━━━━━ Records to process ━━━━━
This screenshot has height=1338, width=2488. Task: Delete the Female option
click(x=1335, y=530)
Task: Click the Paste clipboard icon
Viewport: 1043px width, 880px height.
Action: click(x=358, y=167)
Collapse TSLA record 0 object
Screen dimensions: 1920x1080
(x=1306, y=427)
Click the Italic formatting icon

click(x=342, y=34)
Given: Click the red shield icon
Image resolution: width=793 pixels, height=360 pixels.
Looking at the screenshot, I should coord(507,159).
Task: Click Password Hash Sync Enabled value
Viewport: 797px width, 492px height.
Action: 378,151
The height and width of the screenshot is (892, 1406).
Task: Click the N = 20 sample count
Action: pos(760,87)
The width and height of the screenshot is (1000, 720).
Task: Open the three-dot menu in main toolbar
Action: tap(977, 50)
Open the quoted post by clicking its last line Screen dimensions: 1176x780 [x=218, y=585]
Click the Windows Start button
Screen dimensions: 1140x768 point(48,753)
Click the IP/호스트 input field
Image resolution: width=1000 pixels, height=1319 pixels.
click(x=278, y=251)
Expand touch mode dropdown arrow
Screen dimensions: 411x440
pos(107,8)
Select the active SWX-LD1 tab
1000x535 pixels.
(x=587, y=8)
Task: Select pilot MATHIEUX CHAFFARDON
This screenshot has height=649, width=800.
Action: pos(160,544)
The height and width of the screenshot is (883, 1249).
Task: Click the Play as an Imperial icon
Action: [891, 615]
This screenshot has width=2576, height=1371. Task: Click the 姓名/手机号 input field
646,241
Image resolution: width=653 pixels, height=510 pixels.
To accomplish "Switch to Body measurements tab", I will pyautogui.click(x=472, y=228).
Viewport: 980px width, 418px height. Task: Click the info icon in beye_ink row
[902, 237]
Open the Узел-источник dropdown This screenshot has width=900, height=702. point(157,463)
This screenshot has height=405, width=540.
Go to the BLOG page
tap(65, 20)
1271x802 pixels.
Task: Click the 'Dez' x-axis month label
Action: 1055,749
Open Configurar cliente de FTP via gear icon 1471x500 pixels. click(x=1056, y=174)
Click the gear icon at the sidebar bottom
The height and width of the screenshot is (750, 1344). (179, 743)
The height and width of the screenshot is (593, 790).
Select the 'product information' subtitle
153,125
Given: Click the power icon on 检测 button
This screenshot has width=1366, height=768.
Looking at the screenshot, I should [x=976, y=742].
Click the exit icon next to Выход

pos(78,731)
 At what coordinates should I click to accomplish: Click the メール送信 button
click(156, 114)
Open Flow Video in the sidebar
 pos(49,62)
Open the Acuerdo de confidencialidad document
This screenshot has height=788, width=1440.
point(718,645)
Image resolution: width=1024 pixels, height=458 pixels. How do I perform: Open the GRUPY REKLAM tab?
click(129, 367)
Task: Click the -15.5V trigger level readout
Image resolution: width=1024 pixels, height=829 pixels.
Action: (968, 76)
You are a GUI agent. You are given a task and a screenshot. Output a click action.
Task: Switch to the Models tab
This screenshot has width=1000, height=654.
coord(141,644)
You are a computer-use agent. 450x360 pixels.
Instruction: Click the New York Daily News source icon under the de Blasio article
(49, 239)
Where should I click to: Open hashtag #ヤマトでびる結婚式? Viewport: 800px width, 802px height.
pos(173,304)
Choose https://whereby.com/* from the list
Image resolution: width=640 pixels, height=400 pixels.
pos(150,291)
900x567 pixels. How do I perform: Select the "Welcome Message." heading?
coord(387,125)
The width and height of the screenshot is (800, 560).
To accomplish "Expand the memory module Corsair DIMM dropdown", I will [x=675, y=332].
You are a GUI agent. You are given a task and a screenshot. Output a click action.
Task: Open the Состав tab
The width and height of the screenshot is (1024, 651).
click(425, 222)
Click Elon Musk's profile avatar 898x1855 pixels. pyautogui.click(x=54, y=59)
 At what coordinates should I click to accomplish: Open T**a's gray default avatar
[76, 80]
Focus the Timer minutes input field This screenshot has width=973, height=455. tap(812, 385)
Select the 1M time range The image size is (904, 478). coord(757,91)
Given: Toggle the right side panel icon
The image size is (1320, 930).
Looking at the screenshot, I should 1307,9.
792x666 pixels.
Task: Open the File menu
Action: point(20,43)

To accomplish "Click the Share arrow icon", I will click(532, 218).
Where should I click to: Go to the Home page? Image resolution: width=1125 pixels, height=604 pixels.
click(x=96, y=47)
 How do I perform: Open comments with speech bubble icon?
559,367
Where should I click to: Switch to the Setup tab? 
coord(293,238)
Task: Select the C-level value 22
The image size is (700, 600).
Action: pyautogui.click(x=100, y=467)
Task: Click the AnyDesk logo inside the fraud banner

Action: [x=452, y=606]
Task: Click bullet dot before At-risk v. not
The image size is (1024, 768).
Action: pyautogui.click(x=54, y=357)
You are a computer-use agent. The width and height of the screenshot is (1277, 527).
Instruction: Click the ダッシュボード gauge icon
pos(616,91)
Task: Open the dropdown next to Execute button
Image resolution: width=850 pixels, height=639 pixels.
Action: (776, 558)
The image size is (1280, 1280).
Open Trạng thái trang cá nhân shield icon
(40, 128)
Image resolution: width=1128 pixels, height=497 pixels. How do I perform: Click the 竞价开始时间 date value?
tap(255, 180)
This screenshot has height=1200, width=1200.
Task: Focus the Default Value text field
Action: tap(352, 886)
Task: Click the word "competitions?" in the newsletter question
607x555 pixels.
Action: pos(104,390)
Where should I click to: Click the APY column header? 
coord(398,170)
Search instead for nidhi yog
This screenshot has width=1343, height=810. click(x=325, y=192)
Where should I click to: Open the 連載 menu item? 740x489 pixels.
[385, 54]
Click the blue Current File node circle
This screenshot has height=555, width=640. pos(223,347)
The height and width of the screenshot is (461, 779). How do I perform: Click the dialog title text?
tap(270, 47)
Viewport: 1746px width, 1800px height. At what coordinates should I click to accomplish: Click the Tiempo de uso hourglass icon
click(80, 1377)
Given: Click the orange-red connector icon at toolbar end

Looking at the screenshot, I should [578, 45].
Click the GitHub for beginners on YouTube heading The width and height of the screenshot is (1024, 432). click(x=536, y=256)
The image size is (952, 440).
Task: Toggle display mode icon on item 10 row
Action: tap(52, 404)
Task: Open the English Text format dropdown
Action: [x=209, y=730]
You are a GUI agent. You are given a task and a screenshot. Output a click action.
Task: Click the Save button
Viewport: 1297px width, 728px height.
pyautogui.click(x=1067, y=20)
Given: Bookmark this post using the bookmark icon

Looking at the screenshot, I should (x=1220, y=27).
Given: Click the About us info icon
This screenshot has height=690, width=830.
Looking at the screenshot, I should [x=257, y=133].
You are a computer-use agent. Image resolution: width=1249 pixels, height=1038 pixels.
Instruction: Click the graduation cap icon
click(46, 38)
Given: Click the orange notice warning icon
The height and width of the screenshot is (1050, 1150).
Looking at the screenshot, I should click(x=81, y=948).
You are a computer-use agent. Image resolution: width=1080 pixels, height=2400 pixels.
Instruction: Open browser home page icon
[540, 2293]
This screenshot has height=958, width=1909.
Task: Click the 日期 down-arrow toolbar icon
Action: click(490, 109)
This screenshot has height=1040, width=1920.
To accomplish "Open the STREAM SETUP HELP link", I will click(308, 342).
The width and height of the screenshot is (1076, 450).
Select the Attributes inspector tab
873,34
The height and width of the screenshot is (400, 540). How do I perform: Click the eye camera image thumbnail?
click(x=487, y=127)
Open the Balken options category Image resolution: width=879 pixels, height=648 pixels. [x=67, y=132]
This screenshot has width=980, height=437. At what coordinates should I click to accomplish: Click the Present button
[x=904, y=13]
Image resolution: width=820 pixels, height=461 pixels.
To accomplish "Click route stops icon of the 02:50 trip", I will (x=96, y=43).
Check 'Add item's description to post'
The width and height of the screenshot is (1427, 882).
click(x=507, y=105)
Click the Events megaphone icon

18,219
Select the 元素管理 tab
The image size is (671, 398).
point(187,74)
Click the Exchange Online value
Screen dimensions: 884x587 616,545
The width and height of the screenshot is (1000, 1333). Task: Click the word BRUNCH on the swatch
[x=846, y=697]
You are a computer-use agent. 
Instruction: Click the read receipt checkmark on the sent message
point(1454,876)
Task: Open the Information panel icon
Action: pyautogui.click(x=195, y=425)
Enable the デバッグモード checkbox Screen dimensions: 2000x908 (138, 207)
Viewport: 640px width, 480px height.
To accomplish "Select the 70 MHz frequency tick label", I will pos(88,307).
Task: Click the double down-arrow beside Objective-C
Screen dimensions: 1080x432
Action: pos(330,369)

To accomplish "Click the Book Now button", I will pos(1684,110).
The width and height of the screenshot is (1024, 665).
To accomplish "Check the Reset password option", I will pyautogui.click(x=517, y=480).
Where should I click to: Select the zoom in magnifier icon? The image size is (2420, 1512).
━━━━━
Aim of the task: Lines from the entries that contain the string "level" must be found and copied.

Result of the exercise:
Task: Click the -15.5V trigger level readout
Task: Select the C-level value 22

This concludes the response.